Eni SpA (BIT:ENI) emerged as the top gainer among the focused stocks, advancing by 3.96%. Volume data for BIT:ENI was not available at publication. Recent catalysts for the Italian energy giant include securing a €500 million biorefinery loan, a move that reinforces its biofuels strategy, as reported by EODHD on April 4th. The company also recently raised its payout range, driven by strong cash flow supporting buybacks and dividends, according to EODHD on March 31st, following an 84% rally over the past year.

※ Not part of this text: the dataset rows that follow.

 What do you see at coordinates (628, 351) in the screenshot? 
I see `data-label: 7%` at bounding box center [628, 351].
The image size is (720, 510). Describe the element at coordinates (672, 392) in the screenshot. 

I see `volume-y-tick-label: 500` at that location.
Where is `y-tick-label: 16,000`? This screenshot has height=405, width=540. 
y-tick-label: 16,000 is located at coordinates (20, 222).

BASF SE (ETR:BAS) also registered significant gains, increasing by 2.62%. Volume data for ETR:BAS was not available at publication. The German chemicals company has been under attention with recent assessments of its valuation amidst a focus on the fine chemicals sector, per EODHD on April 9th. Strategic adjustments are also underway, with Paine Schwartz Partners announcing the sale of AgBiTech to BASF Agricultural Solutions on April 1st, alongside reports of the company redefining its agricultural edge with a canola R&D upgrade as of March 31st.
TotalEnergies SE (EPA:TTE) advanced by 1.62%, closing at 90.90. Volume data for EPA:TTE was not available at publication. This rise for TotalEnergies is particularly noteworthy, given earlier reports of oil & gas stocks declining on initial ceasefire hopes. However, the subsequent re-emergence of geopolitical tensions and the associated surge in crude oil prices on April 9th likely provided strong support for its upward movement. The company also disclosed recent transactions in its own shares on April 8th. Its Relative Strength Index (RSI) of 95.65 indicates a strongly overbought condition, with a bullish signal score of 24.

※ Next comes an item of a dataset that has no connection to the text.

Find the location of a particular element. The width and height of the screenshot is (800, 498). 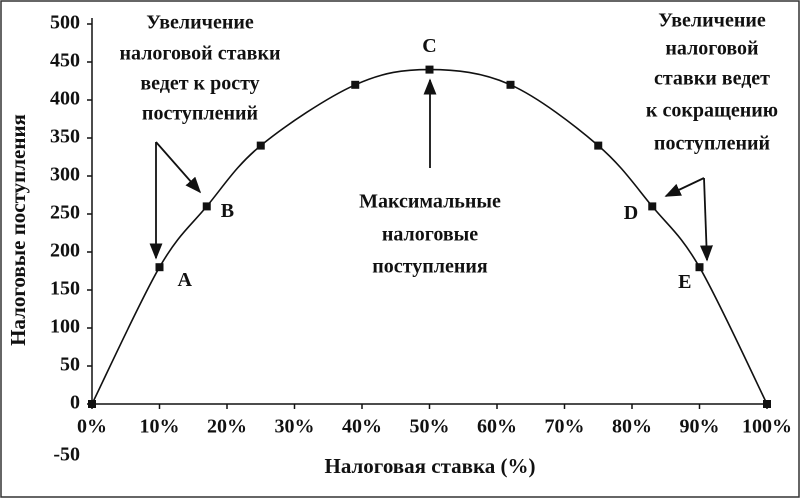

point-label: E is located at coordinates (684, 282).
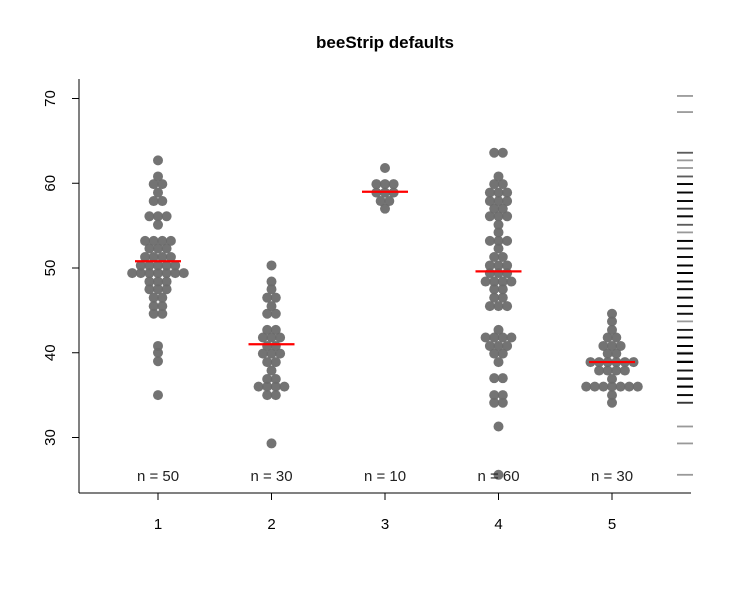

SAP SE (ETR:SAP) was the largest decliner among the focused stocks, falling by 3.64% to 163.03. Volume data for ETR:SAP was not available at publication. The stock's RSI stood at 30.49, suggesting it is approaching oversold territory, accompanied by a bearish signal score of -18. Despite news of Globant and CMPC launching an AI-based supply chain traceability solution compliant with EU deforestation regulations on April 9th, European equities, including SAP, generally experienced declines in US trading, as reported by EODHD.

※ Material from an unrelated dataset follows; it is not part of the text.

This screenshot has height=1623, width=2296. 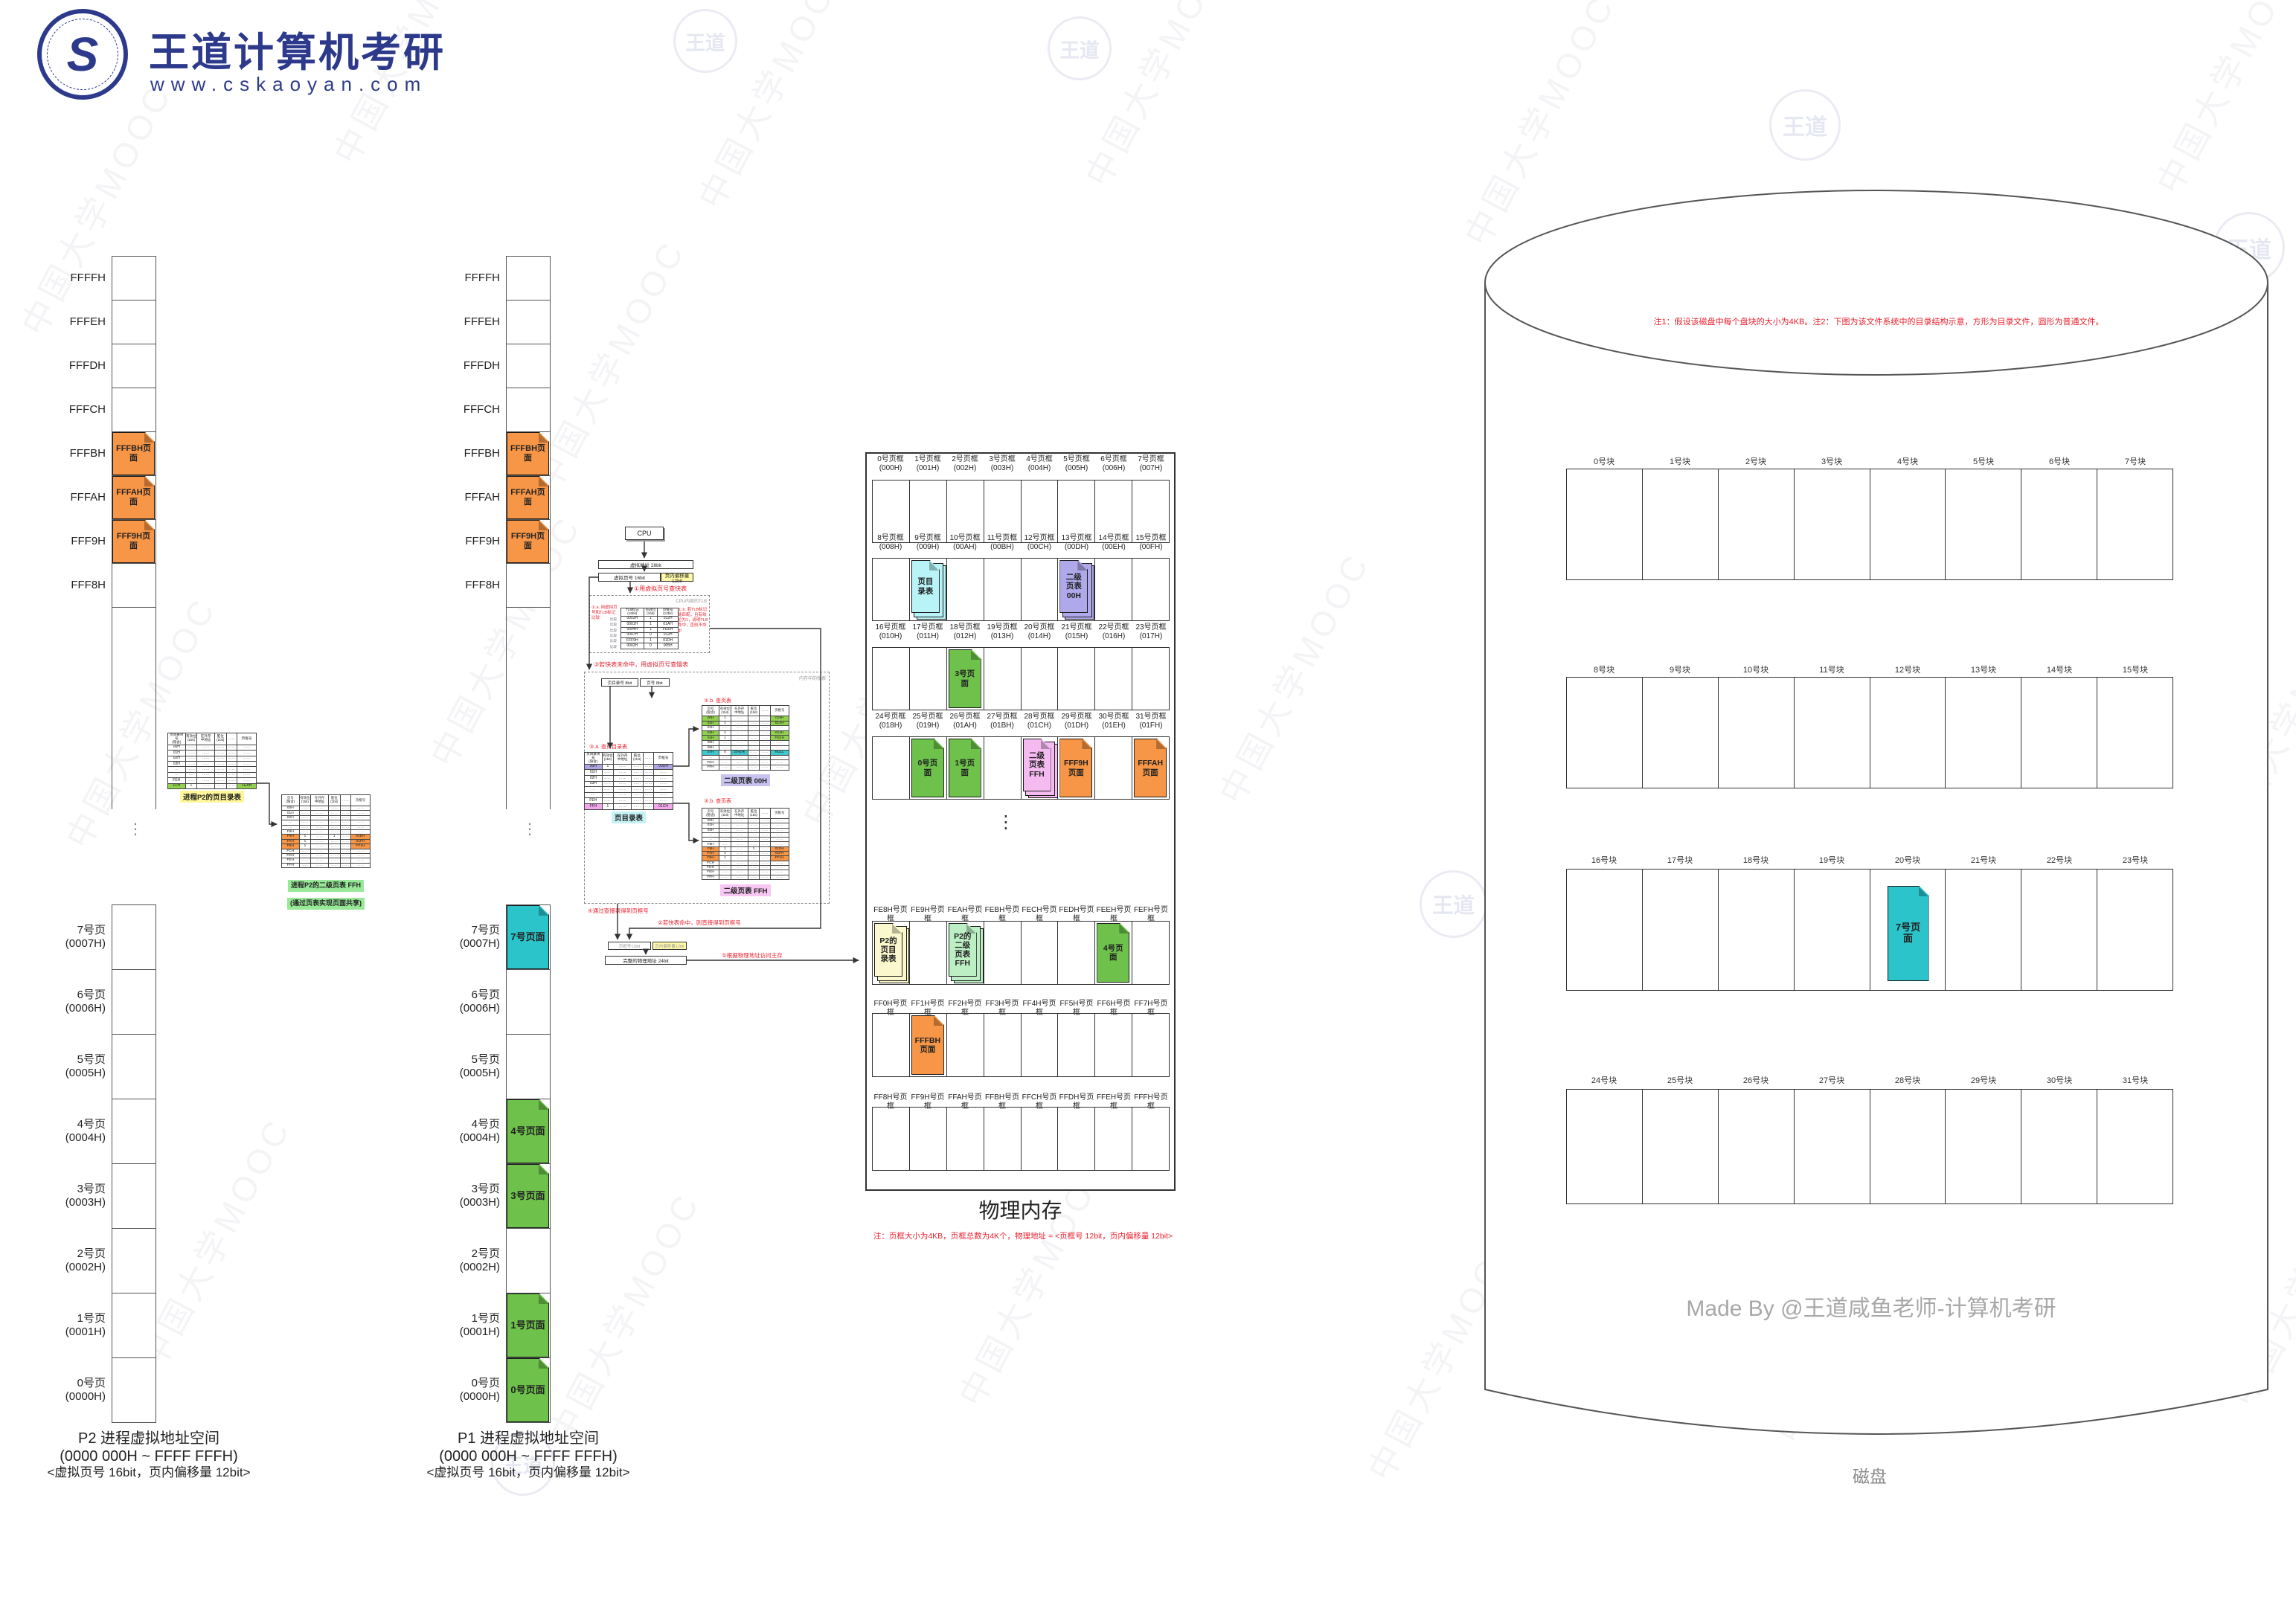 What do you see at coordinates (482, 584) in the screenshot?
I see `p1-column-top-label-FFF8H: FFF8H` at bounding box center [482, 584].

Broader Market Constituents
Across the broader index, the strong performance from energy and chemicals sectors, led by Eni SpA (+3.96%), BASF SE (+2.62%), and TotalEnergies SE (+1.62%), contrasted with the broader market's slight decline. Other notable gainers included ASML Holding NV (+1.45%) and Iberdrola SA (+0.99%). On the downside, SAP SE's 3.64% drop made it the top loser. Adyen NV (-2.06%), Siemens AG (-2.05%), and Airbus SE (-1.81%) also contributed to the declining cohort, highlighting weakness in the technology and industrial sectors for the day.